From the entries below, reproduce exactly the line containing "Open the Stablecoins assets tab", the line containing "Given: Click the icon", and every line in between, with nothing added.
(Data under study)
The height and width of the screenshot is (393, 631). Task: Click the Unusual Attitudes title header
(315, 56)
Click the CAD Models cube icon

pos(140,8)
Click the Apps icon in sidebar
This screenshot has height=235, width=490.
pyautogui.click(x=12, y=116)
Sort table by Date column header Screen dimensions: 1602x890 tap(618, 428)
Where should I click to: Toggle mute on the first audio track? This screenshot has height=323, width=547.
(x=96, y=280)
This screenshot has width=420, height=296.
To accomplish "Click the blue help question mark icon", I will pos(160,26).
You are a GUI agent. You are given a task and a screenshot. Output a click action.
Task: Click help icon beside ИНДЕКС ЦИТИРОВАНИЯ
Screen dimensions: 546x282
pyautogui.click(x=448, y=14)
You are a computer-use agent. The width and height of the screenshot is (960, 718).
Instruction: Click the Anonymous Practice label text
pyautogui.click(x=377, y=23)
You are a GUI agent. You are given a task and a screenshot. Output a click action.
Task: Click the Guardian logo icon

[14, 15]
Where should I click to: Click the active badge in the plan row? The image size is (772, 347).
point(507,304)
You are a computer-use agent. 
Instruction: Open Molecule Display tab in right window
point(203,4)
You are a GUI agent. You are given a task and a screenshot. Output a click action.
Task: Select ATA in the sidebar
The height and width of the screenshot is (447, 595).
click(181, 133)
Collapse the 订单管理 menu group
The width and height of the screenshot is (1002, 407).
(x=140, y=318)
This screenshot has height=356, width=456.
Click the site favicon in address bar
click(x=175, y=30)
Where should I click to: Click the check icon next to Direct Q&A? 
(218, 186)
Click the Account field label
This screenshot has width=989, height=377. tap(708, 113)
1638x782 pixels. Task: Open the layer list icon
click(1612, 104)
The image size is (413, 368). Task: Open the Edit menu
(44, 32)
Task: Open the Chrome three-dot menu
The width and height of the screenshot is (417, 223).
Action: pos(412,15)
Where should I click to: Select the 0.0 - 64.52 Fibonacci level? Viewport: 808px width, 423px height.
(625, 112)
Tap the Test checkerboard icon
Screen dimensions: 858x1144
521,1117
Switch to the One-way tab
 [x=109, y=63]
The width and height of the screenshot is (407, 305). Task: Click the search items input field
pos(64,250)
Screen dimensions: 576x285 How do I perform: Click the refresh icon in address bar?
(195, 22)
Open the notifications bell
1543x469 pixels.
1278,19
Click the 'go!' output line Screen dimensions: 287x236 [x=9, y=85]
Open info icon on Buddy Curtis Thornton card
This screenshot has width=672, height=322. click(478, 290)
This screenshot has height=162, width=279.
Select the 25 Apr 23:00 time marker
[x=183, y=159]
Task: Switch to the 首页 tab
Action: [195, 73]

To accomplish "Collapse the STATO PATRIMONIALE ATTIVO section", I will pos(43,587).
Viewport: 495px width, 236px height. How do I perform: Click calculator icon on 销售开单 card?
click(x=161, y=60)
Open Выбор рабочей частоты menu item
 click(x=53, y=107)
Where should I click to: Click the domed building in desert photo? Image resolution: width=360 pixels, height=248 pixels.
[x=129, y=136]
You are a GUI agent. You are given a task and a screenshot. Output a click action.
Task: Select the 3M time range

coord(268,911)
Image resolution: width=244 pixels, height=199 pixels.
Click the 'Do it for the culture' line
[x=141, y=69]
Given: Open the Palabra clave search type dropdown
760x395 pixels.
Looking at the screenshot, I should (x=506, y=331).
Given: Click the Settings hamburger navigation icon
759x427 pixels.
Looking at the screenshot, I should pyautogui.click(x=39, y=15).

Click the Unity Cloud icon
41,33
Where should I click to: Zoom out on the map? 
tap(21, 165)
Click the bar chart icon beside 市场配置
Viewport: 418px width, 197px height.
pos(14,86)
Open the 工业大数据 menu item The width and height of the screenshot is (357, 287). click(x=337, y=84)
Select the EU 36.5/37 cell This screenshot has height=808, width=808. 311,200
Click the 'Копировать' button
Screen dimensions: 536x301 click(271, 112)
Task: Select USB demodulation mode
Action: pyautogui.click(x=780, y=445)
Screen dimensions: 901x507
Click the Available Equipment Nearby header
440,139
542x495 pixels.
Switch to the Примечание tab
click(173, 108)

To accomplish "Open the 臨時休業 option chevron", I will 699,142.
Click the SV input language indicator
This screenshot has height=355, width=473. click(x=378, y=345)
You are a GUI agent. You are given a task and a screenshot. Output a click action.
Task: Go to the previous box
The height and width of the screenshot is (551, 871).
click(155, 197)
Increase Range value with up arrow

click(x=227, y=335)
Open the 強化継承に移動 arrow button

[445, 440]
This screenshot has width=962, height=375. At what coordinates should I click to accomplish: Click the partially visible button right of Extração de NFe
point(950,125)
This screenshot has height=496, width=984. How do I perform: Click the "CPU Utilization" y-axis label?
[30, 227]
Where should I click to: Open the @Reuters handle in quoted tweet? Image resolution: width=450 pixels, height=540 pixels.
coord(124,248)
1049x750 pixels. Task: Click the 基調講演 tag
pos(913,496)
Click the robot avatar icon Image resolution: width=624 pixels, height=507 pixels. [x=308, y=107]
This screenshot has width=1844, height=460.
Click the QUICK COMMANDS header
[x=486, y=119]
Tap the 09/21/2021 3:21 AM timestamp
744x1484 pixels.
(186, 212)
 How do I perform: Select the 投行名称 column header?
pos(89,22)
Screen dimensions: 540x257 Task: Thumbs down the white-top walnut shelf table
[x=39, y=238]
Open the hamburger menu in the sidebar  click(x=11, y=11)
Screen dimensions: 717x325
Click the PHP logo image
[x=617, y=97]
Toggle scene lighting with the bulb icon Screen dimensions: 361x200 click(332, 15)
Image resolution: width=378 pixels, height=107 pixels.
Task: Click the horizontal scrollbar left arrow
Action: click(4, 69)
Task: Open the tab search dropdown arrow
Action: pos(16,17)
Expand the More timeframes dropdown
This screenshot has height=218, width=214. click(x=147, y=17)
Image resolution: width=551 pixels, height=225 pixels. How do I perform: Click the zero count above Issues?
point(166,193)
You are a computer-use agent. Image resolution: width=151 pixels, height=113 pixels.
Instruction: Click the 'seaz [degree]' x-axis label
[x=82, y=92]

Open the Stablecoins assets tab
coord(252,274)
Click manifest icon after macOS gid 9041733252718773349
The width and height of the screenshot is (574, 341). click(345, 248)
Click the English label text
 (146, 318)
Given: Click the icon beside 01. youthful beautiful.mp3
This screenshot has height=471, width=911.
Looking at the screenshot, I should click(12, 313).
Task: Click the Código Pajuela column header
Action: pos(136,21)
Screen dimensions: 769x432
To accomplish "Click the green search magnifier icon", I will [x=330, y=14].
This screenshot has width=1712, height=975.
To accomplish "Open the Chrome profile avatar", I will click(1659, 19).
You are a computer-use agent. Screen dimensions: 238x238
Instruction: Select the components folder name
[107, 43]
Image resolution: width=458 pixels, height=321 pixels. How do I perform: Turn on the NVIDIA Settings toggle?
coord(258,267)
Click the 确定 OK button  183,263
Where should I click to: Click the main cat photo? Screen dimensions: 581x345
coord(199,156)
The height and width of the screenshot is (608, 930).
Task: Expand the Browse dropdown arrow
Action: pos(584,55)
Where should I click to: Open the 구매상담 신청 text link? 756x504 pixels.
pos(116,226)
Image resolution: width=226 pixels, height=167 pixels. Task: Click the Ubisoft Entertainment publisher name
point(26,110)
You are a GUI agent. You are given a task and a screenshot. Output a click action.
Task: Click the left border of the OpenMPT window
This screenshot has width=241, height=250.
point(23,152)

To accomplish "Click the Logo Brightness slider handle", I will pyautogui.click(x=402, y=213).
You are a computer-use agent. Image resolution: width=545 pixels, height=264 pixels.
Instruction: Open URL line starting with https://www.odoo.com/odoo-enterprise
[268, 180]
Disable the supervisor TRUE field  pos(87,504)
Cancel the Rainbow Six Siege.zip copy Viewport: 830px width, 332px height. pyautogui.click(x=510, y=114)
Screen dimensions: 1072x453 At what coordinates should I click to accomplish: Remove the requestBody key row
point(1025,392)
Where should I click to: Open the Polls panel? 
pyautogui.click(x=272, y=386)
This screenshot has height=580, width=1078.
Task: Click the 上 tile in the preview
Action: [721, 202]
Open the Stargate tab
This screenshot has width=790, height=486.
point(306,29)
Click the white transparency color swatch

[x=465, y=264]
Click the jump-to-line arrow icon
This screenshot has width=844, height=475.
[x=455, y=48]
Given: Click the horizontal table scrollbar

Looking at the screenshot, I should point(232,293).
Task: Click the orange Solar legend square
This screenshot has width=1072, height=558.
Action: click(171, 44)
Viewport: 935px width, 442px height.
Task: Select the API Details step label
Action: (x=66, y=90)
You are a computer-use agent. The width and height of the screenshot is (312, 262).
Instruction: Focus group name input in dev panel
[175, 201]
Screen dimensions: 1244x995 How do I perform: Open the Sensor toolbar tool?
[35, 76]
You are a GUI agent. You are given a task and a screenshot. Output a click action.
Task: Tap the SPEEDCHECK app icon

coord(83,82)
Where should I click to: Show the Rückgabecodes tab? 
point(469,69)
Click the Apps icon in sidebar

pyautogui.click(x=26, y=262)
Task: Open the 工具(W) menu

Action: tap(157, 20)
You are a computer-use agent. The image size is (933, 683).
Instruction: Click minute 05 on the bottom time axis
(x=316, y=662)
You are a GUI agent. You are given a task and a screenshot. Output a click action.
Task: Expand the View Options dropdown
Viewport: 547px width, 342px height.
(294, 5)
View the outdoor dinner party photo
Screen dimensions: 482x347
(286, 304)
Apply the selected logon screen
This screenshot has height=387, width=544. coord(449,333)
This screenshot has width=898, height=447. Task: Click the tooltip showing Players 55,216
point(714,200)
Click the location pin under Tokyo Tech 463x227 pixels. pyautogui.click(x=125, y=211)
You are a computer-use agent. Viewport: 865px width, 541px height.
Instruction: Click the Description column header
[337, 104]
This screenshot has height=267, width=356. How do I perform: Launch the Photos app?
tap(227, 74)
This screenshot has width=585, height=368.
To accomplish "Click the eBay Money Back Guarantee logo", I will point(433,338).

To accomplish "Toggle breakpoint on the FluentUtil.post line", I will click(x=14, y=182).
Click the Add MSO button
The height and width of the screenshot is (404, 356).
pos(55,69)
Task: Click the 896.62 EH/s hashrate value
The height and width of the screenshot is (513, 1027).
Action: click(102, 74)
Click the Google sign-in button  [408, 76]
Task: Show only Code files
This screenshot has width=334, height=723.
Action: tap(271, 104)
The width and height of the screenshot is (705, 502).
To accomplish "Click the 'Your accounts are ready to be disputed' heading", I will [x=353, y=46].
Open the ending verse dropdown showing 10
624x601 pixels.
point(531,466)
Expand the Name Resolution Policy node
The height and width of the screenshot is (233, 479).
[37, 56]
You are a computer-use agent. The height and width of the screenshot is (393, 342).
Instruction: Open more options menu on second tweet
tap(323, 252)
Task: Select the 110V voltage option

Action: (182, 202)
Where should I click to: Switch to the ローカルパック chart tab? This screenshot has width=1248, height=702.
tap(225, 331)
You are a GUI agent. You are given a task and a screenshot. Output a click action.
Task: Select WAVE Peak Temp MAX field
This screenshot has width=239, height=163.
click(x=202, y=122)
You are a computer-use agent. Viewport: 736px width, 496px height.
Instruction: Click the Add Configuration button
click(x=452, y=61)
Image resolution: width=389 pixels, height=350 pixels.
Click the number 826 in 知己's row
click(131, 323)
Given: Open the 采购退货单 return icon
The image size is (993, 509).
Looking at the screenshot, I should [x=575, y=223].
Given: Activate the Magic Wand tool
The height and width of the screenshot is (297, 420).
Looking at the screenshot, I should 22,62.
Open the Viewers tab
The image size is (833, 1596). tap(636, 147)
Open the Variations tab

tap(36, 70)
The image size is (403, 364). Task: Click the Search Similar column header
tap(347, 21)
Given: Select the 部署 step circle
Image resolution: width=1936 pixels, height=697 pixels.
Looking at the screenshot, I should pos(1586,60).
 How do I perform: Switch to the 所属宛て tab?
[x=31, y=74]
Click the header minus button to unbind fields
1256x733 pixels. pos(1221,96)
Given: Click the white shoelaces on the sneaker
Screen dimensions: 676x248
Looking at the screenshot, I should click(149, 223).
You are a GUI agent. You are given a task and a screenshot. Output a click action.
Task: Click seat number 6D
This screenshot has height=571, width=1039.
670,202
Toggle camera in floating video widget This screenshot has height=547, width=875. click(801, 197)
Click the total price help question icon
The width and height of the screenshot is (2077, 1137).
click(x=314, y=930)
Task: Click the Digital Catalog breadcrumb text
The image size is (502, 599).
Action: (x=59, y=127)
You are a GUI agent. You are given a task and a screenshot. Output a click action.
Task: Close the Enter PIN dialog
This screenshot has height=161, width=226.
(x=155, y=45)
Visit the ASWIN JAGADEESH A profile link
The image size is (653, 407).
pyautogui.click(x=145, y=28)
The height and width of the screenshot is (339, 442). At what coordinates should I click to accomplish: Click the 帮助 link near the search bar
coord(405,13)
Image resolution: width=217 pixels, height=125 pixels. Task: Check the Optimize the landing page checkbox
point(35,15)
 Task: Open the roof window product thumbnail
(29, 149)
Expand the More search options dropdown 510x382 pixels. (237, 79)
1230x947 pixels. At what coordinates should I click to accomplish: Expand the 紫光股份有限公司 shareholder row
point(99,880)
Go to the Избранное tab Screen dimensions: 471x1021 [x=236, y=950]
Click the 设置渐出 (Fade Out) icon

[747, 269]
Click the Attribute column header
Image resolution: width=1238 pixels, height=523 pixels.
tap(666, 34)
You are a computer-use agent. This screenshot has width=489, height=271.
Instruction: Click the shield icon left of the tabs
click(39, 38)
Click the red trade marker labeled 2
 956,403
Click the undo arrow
(End Data under study)
## Solution for this problem
Open the Stablecoins assets tab
coord(252,274)
Click manifest icon after macOS gid 9041733252718773349
The width and height of the screenshot is (574, 341). click(345, 248)
Click the English label text
 (146, 318)
Given: Click the icon beside 01. youthful beautiful.mp3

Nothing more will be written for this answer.